_The task_. Set down each record below precisely, skipping the pictures.

Saved data entries:
·····
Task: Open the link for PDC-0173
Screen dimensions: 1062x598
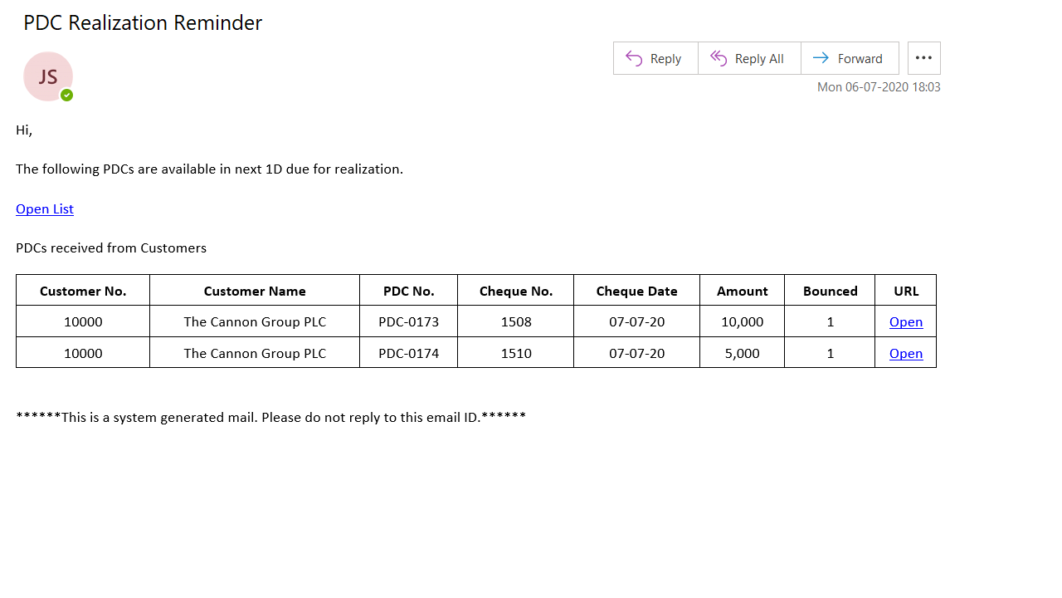Action: pos(906,321)
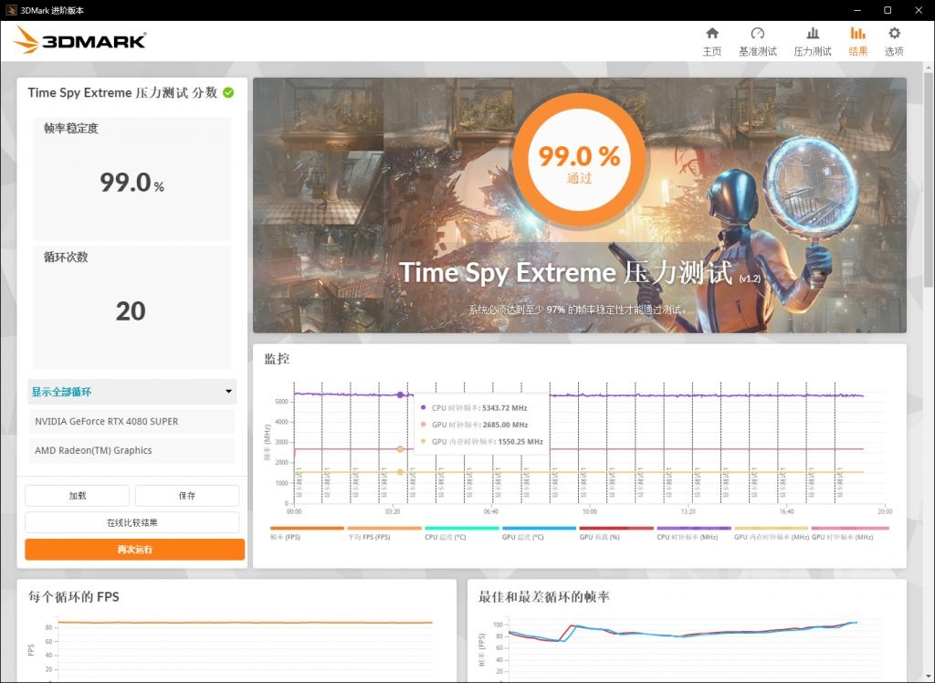Select the NVIDIA GeForce RTX 4080 SUPER entry
Image resolution: width=935 pixels, height=683 pixels.
pyautogui.click(x=131, y=423)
·····
_Answer space_.
Task: Open the link for PDC-0173
Screen dimensions: 1062x598
Action: pos(906,321)
Select the NVIDIA GeForce RTX 4080 SUPER entry
Image resolution: width=935 pixels, height=683 pixels.
pyautogui.click(x=131, y=423)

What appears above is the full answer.